> [TO DO]:
Set every entry down again precisely.

> [THE RECORDS]:
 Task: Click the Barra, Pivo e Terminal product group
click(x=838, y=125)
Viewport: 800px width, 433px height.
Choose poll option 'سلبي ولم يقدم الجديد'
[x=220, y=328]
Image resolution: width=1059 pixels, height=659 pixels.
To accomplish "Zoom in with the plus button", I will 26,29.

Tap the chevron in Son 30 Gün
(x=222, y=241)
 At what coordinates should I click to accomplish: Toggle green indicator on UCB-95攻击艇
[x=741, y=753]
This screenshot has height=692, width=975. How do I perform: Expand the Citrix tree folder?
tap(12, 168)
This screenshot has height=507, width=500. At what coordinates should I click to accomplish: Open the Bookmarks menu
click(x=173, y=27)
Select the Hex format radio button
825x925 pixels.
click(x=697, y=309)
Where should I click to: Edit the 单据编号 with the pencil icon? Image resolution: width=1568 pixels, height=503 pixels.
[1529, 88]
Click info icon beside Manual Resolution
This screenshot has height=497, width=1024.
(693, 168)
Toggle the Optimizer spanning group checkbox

> [EXPECTED OUTPUT]:
 Task: Click the Barra, Pivo e Terminal product group
click(x=838, y=125)
Viewport: 800px width, 433px height.
Choose poll option 'سلبي ولم يقدم الجديد'
[x=220, y=328]
Image resolution: width=1059 pixels, height=659 pixels.
To accomplish "Zoom in with the plus button", I will 26,29.

Tap the chevron in Son 30 Gün
(x=222, y=241)
 At what coordinates should I click to accomplish: Toggle green indicator on UCB-95攻击艇
[x=741, y=753]
This screenshot has height=692, width=975. How do I perform: Expand the Citrix tree folder?
tap(12, 168)
This screenshot has height=507, width=500. At what coordinates should I click to accomplish: Open the Bookmarks menu
click(x=173, y=27)
Select the Hex format radio button
825x925 pixels.
click(x=697, y=309)
Where should I click to: Edit the 单据编号 with the pencil icon? Image resolution: width=1568 pixels, height=503 pixels.
[1529, 88]
Click info icon beside Manual Resolution
This screenshot has height=497, width=1024.
(693, 168)
Toggle the Optimizer spanning group checkbox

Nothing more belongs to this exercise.